--- AIM ---
Transcribe the records between the line holding "At what coordinates should I click to accomplish: Sort" and the line holding "click(411, 69)", inclusive, without the pictures.

--- MATERIAL FOR THE TASK ---
------------------------------------------------

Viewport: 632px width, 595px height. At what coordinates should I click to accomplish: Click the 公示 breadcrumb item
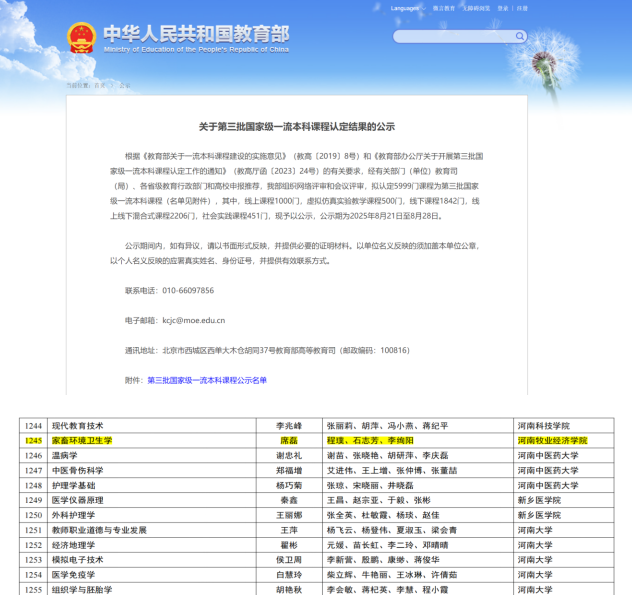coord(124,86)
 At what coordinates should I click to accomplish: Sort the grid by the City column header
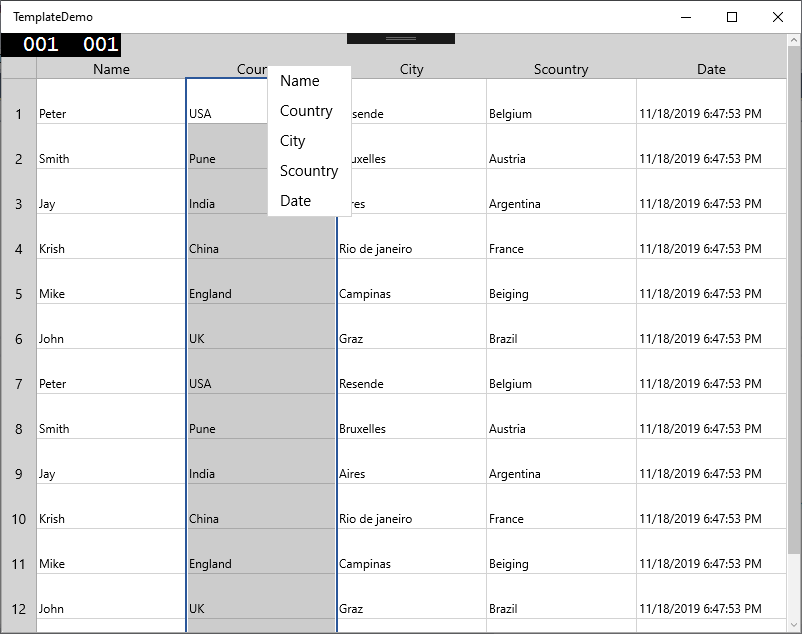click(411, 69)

------------------------------------------------

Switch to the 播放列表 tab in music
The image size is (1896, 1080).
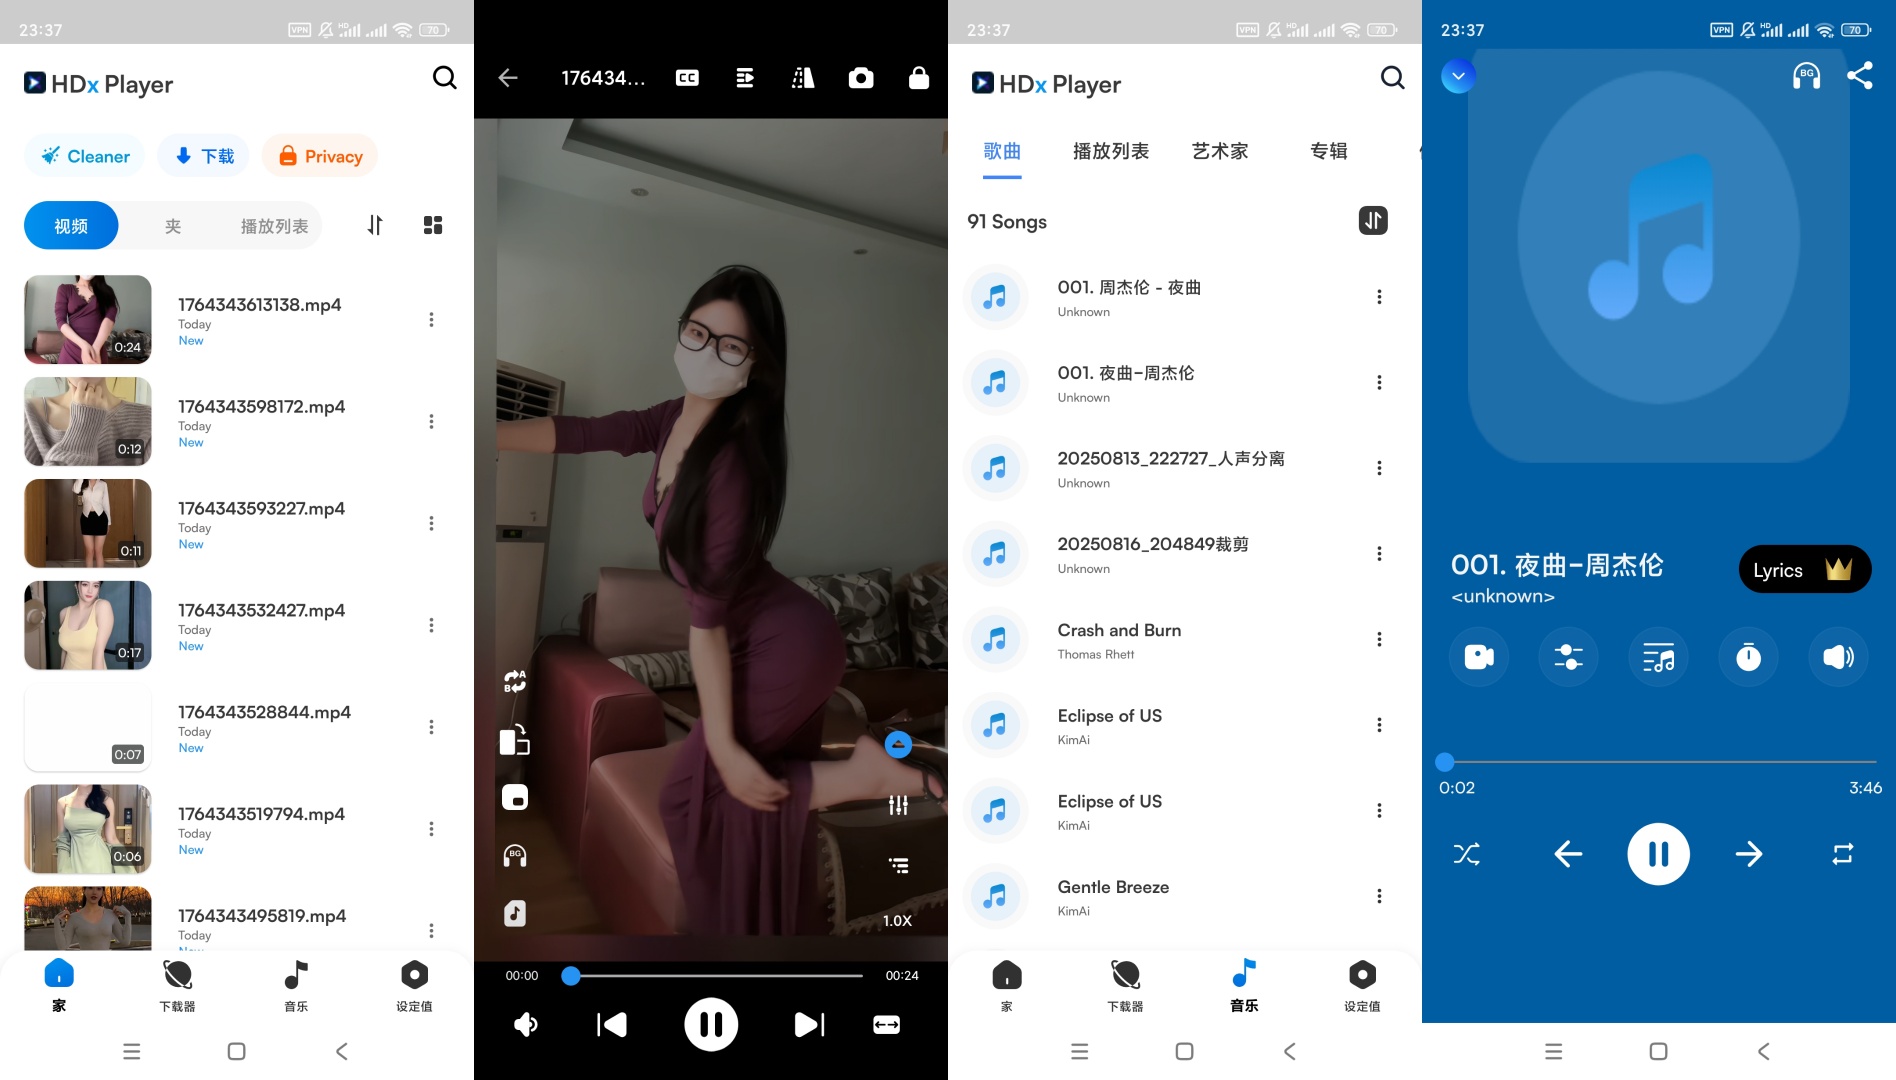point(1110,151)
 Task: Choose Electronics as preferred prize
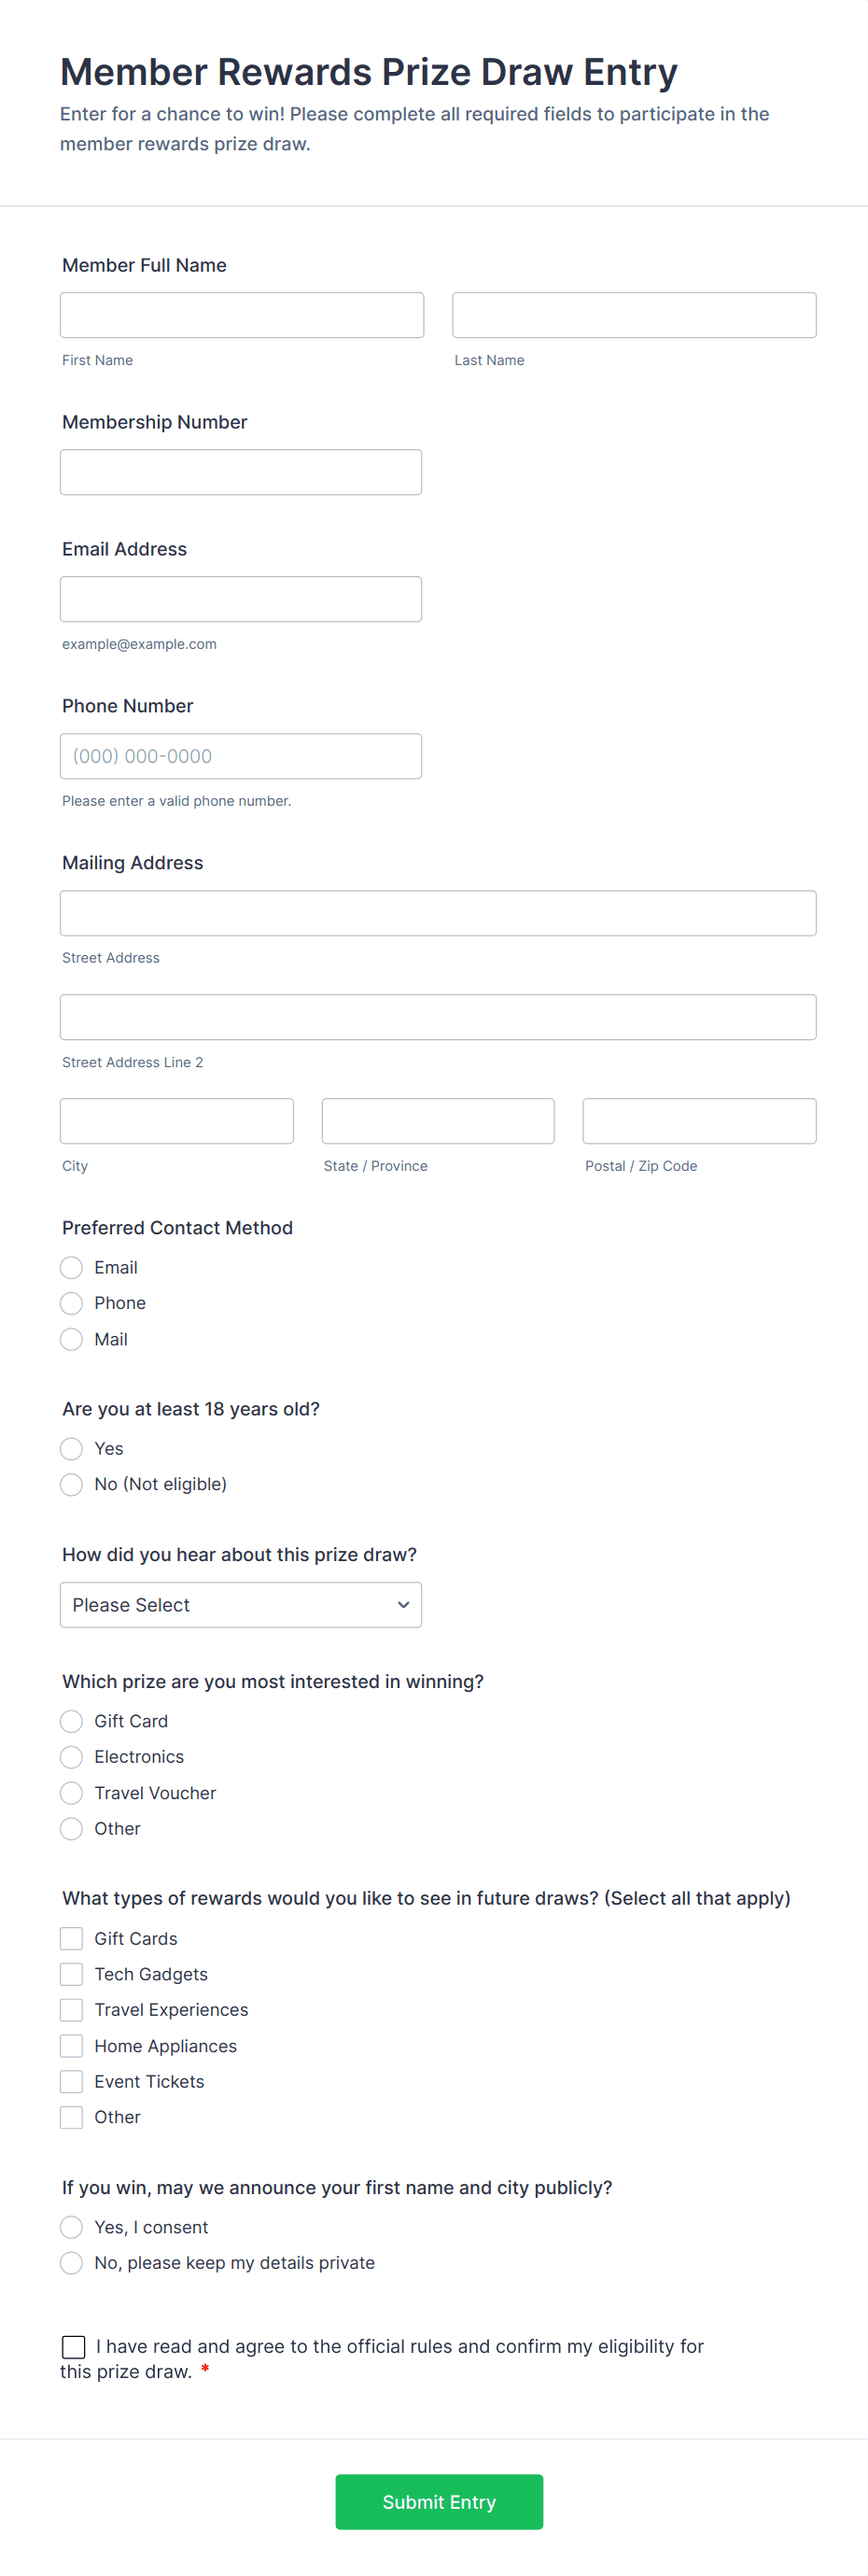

------------------------------------------------

--- TASK RESULT ---
 At what coordinates should I click to accomplish: Sort the grid by the City column header
click(411, 69)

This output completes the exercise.